What you are asked to do:
Every record below needs to be written out exactly, apart from the pictures.

Information provided:
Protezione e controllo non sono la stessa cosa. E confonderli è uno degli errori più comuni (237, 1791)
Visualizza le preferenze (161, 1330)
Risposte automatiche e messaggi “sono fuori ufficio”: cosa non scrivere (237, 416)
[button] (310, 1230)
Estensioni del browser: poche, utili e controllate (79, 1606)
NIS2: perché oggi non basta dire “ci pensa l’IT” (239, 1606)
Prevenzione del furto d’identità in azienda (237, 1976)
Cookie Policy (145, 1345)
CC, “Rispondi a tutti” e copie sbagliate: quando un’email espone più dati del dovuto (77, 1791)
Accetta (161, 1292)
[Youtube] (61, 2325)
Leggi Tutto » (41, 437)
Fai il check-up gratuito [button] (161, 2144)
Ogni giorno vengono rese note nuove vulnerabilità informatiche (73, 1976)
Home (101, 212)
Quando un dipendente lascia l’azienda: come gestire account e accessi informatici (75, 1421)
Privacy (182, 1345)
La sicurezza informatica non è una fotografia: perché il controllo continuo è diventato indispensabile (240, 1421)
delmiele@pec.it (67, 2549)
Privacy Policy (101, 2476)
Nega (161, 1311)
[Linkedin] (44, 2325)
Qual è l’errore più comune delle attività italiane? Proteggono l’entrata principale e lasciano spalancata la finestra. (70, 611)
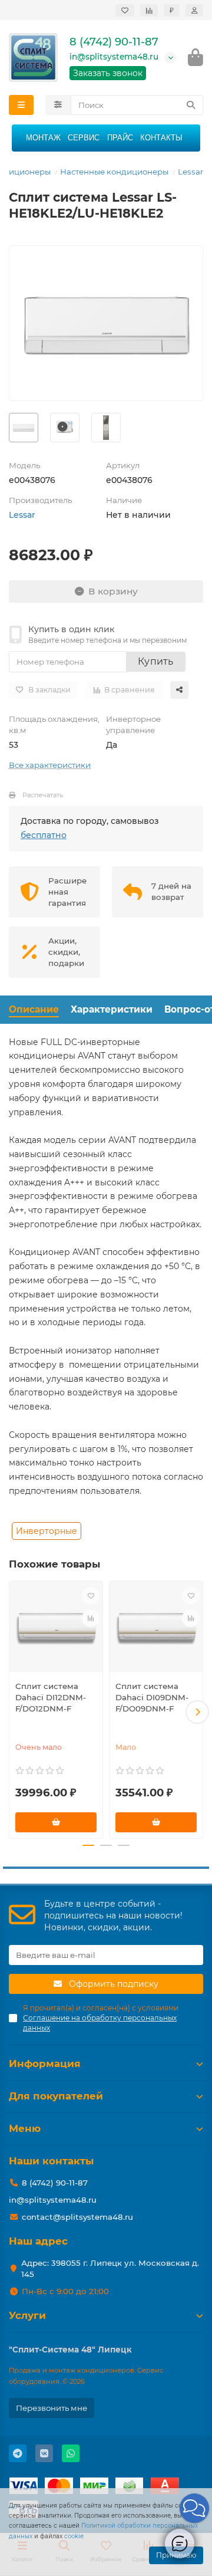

Exercise response:
Protezione e controllo non sono la stessa cosa. E confonderli è uno degli errori più comuni (237, 1791)
Visualizza le preferenze (161, 1330)
Risposte automatiche e messaggi “sono fuori ufficio”: cosa non scrivere (237, 416)
[button] (310, 1230)
Estensioni del browser: poche, utili e controllate (79, 1606)
NIS2: perché oggi non basta dire “ci pensa l’IT” (239, 1606)
Prevenzione del furto d’identità in azienda (237, 1976)
Cookie Policy (145, 1345)
CC, “Rispondi a tutti” e copie sbagliate: quando un’email espone più dati del dovuto (77, 1791)
Accetta (161, 1292)
[Youtube] (61, 2325)
Leggi Tutto » (41, 437)
Fai il check-up gratuito [button] (161, 2144)
Ogni giorno vengono rese note nuove vulnerabilità informatiche (73, 1976)
Home (101, 212)
Quando un dipendente lascia l’azienda: come gestire account e accessi informatici (75, 1421)
Privacy (182, 1345)
La sicurezza informatica non è una fotografia: perché il controllo continuo è diventato indispensabile (240, 1421)
delmiele@pec.it (67, 2549)
Privacy Policy (101, 2476)
Nega (161, 1311)
[Linkedin] (44, 2325)
Qual è l’errore più comune delle attività italiane? Proteggono l’entrata principale e lasciano spalancata la finestra. (70, 611)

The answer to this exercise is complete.